Cosi’ quella che fino a giovedì era soltanto una decisione sulle tariffe di carattere minore, come veniva annunciata da ambienti della Casa Bianca, è diventata, all'improvviso e per iniziativa di Trump da solo, una bomba sulle tariffe di acciaio e alluminio.

 

Ventiquattro ore prima, alla fine di una tempestosa riunione con repubblicani e democratici del Congresso, Trump ha preso le parti di chi vuole a tutti i costi,anche quello di infastidire la National Rifle Association, controlli accuratissimi sulle credenziali, sul passato,sulla salute fisica e mentale di chi acquista armi, richiede perlomeno per alcuni tipi di armi l'età minima a 21 anni, e impone il bando definitivo sulla vendita di certi meccanismi che fanno diventare d'assalto anche armi che non dovrebbero esserlo, e che consentono in pochissimo tempo di ammazzare un sacco di gente.

 

Con lui ogni giorno è una nuova avventura, scrive nella corrispondenza della Casa Bianca il Washington Post, citando fonti interne, e riferendo che il presidente è sembrato addirittura vicino ai punti di vista liberal sul controllo sul sequestro delle armi.

 

Quel che è incredibile e’ che il quotidiano illustre, nemico acerrimo del presidente attuale, racconti la storia come se fosse la prova della mancanza di metodo e di serietà che il presidente ha imposto alla Casa Bianca, e che tutti devono subire obtorto collo.

 

mike pence

Ma sono gli stessi che qualche giorno prima lo accusavano di essere un difensore tetragono del Secondo emendamento, e di non avere alcuna intenzione di ascoltare le istanze che vengono dalla società in protesta contro le armi.

 

Insomma, per questi media qualunque cosa faccia Trump si deve trovare il modo di criticarlo, e anche proposte e decisioni moderate vengono stigmatizzate.

 

 È un po' come la storia della chiamata di Dio.

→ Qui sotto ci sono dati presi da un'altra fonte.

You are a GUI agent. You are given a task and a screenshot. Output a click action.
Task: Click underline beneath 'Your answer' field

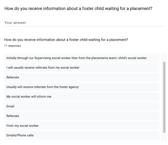(x=84, y=26)

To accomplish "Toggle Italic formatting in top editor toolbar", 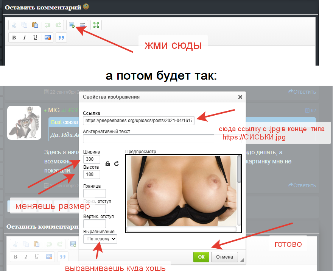I will 25,38.
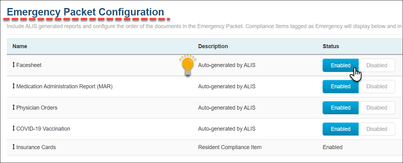This screenshot has height=163, width=403.
Task: Enable Physician Orders in the packet
Action: click(340, 108)
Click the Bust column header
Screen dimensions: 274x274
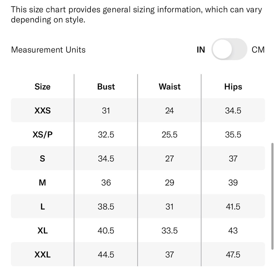(x=106, y=87)
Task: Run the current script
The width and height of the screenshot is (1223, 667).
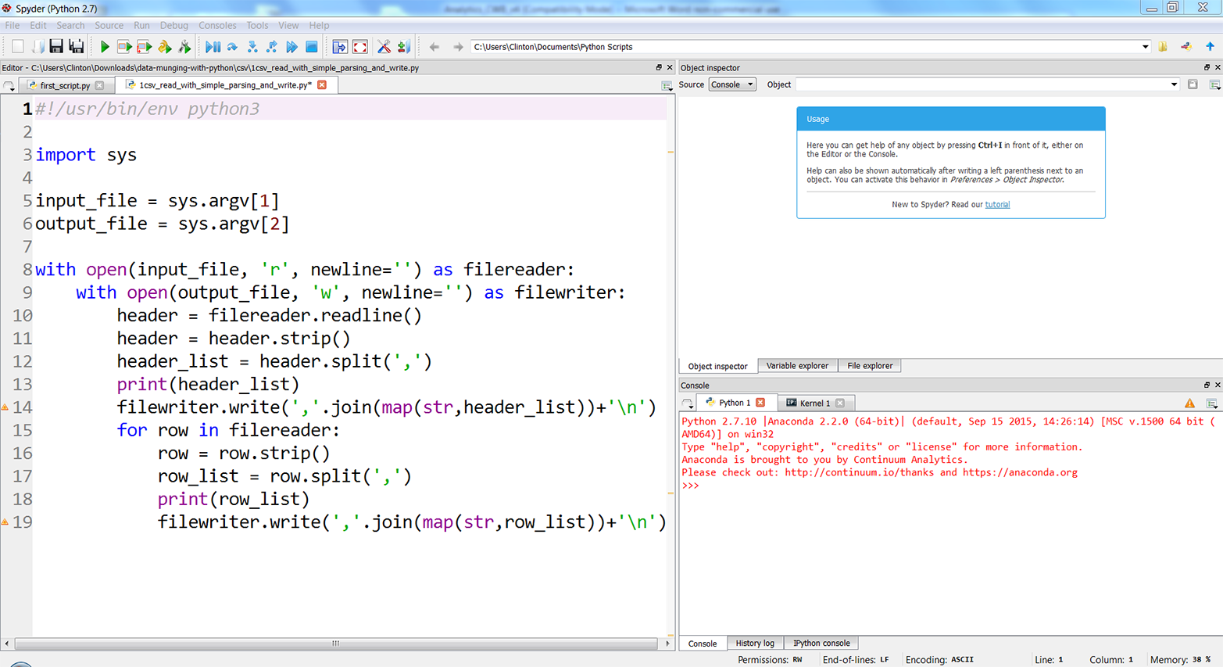Action: (x=105, y=46)
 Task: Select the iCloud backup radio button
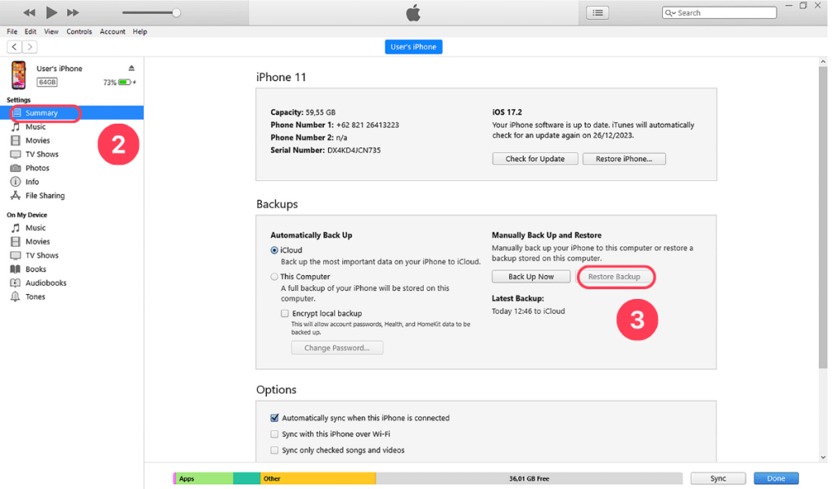[x=274, y=250]
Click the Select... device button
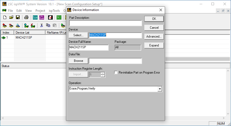Screen dimensions: 231x126 (78, 35)
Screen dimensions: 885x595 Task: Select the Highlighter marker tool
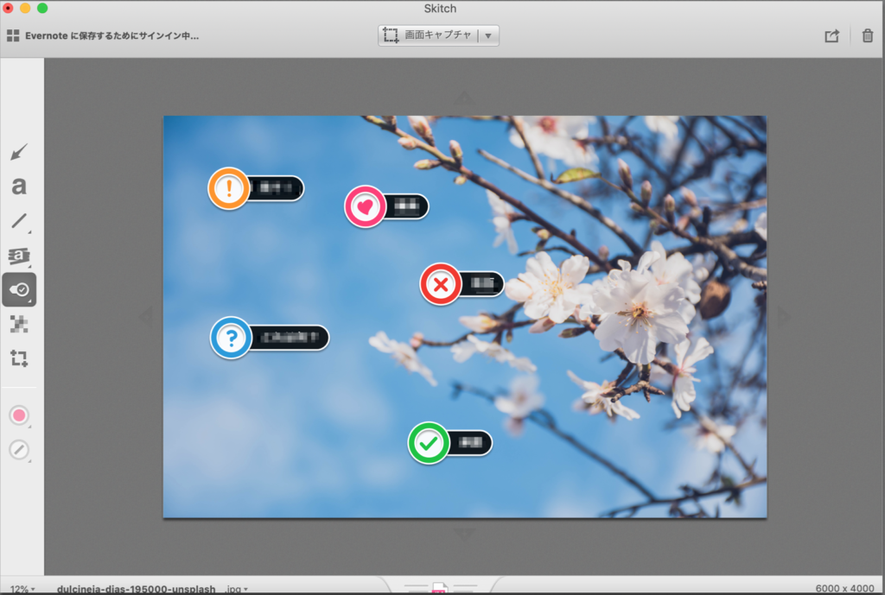19,256
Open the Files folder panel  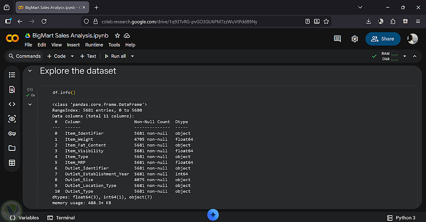pyautogui.click(x=12, y=148)
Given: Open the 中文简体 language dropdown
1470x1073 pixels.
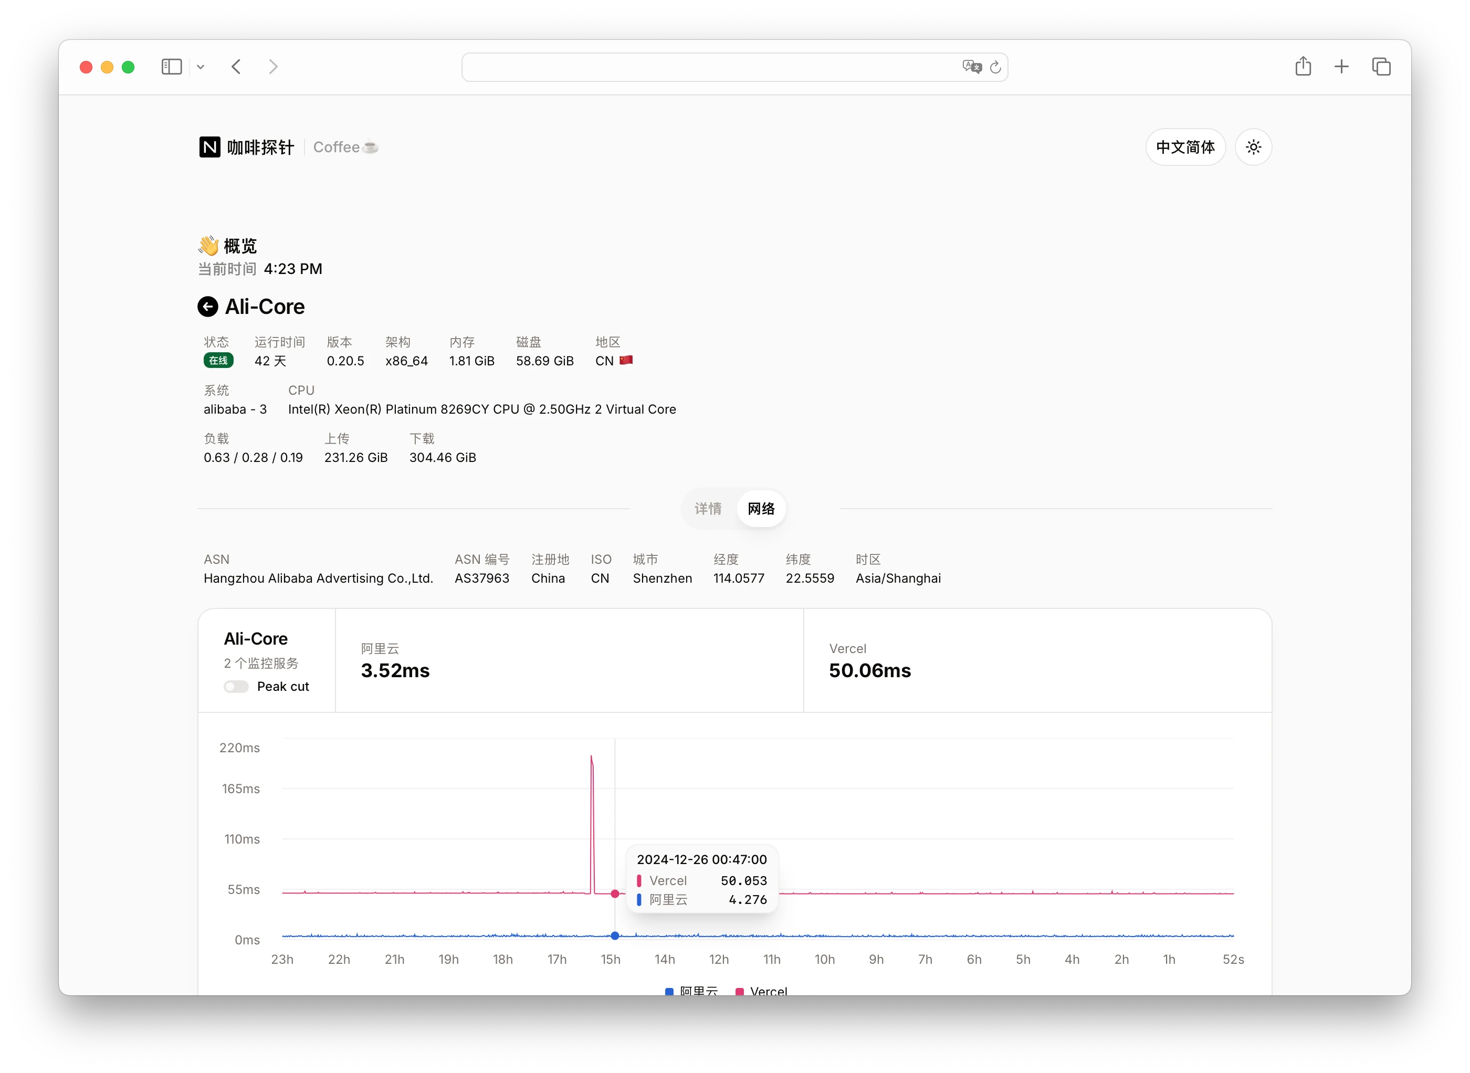Looking at the screenshot, I should [1185, 147].
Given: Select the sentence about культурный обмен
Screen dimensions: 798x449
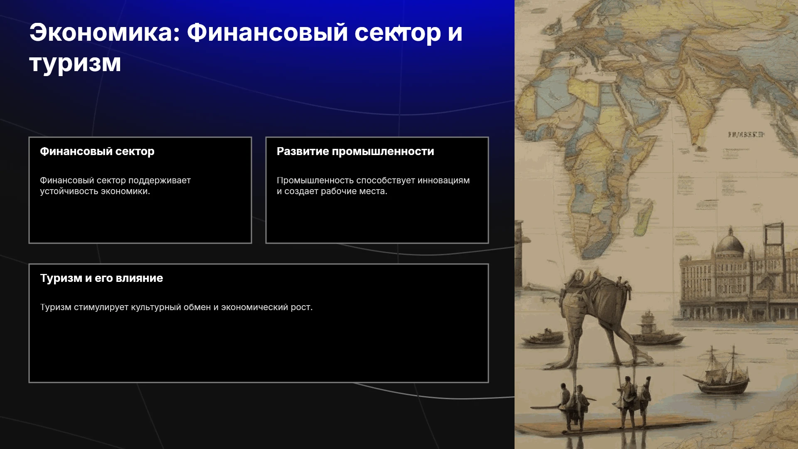Looking at the screenshot, I should pos(176,307).
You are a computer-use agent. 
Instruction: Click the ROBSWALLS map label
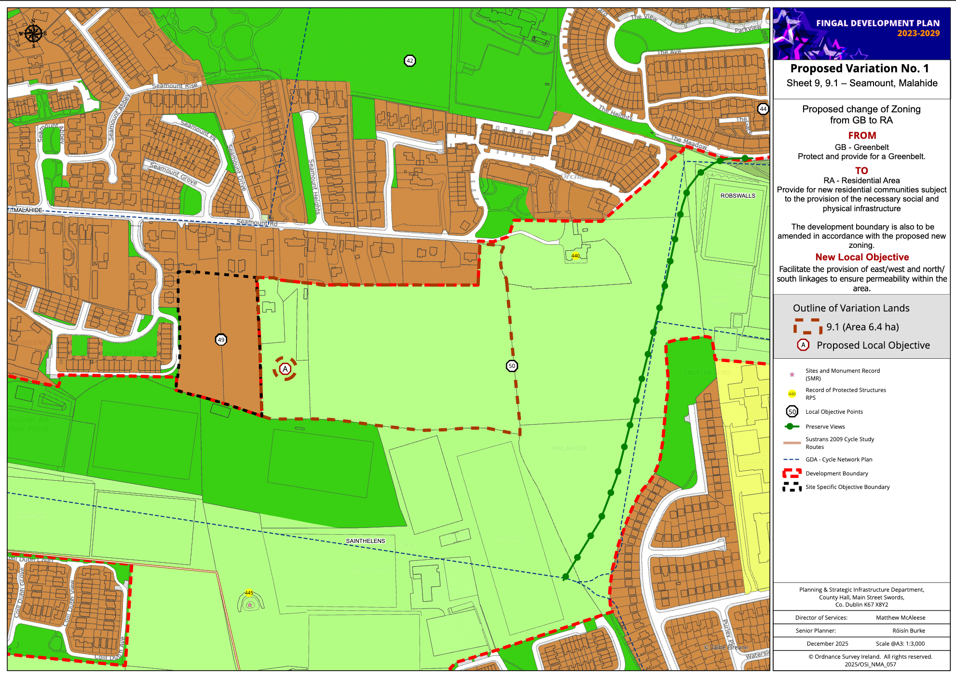pos(737,196)
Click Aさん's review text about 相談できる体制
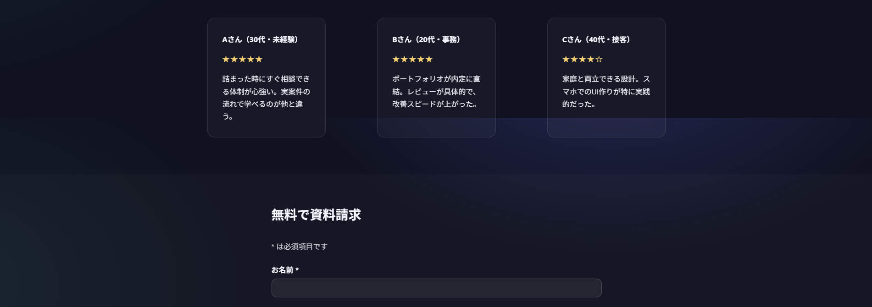The height and width of the screenshot is (307, 872). [266, 98]
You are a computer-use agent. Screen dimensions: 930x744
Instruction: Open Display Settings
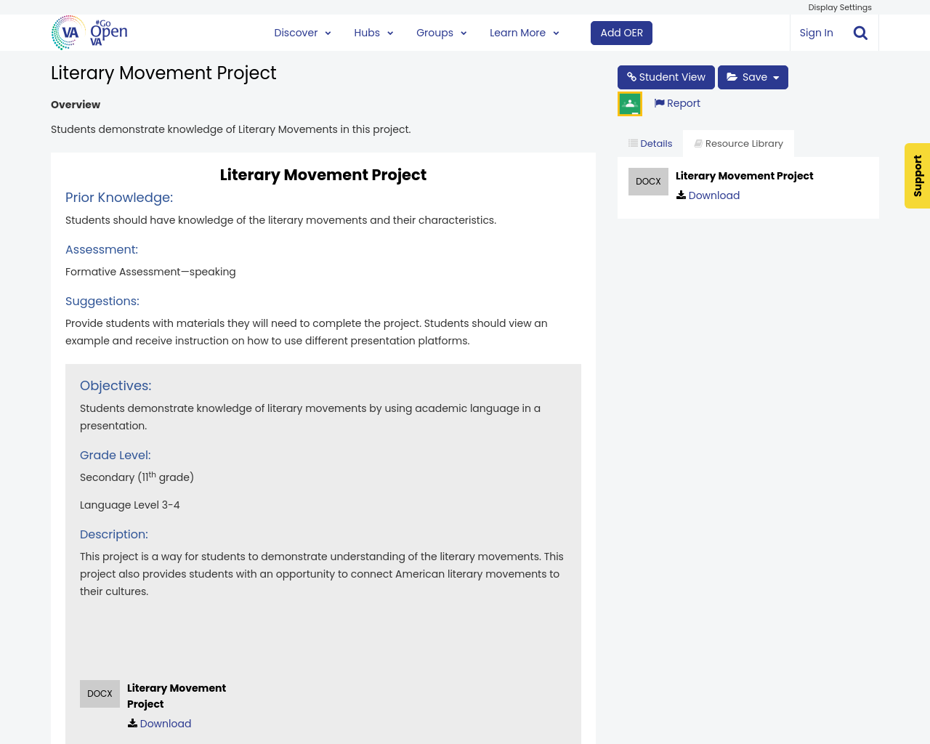[840, 7]
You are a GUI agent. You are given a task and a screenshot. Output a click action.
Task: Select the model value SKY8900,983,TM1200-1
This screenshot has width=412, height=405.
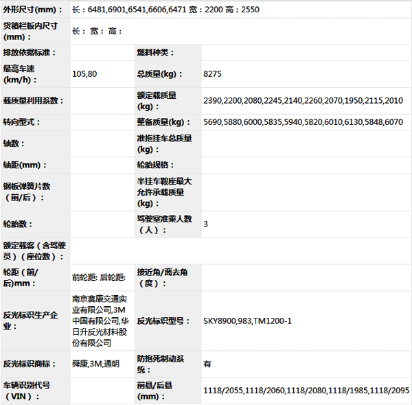click(x=247, y=321)
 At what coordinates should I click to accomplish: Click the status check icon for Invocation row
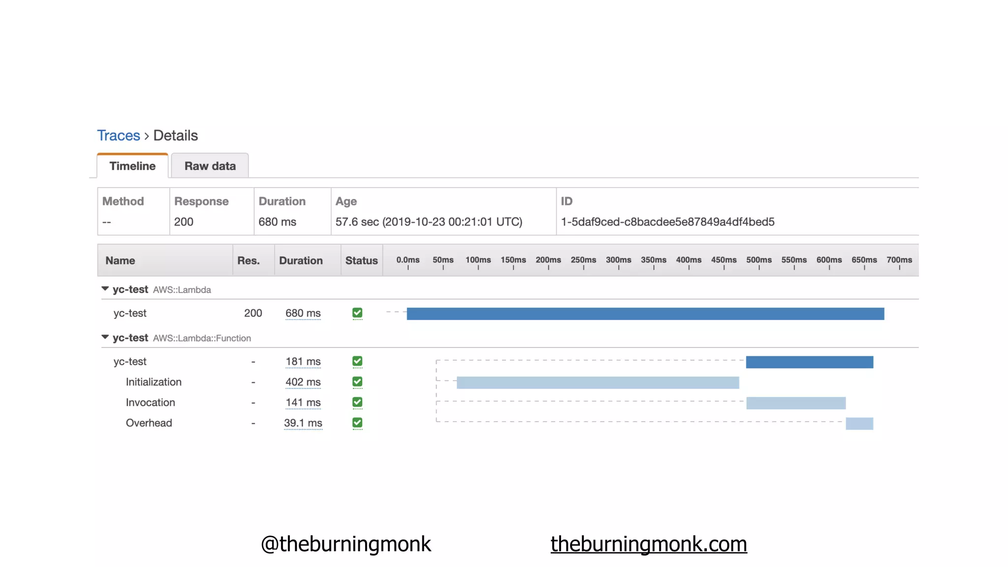point(357,403)
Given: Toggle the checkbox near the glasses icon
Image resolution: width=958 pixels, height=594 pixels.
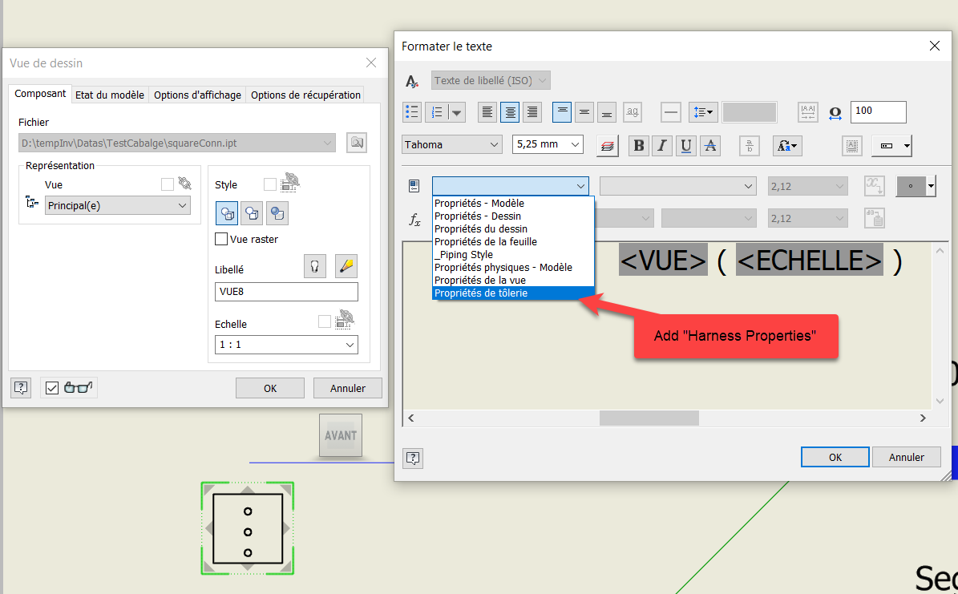Looking at the screenshot, I should (x=52, y=388).
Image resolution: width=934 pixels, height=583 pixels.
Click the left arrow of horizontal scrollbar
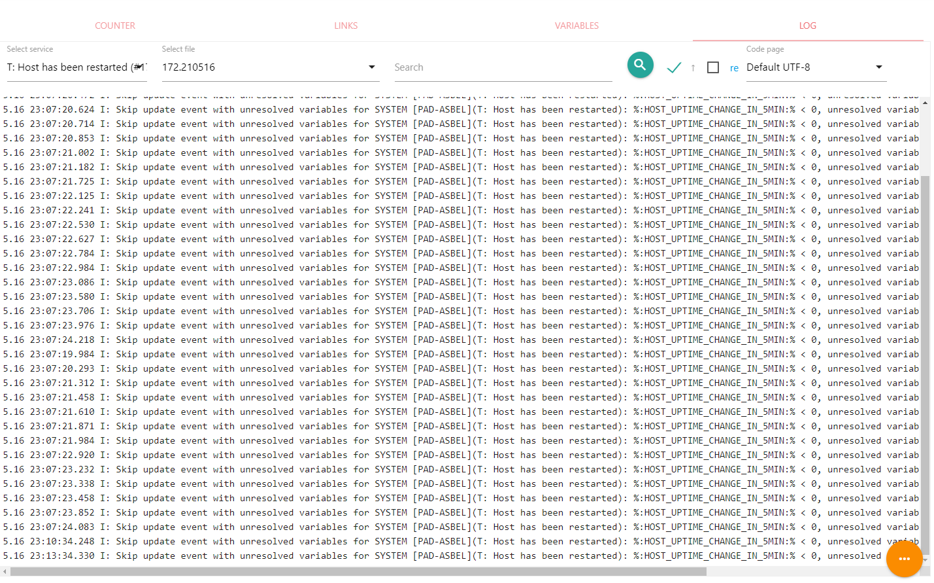(x=5, y=571)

Se lo dice il vicepresidente Mike Pence che ascolta la voce di Dio, parte una campagna di denigrazione e irrisione, se lo dichiara in copertina di People Oprah Winfrey, spiegando che sarà pronta e disponibile a candidarsi per la presidenza solo se Dio glielo dirà, allora è una bella e nobile frase.

 E’ il doppiopesismo, bellezza, lo hanno importato dall'italia, senza dazi.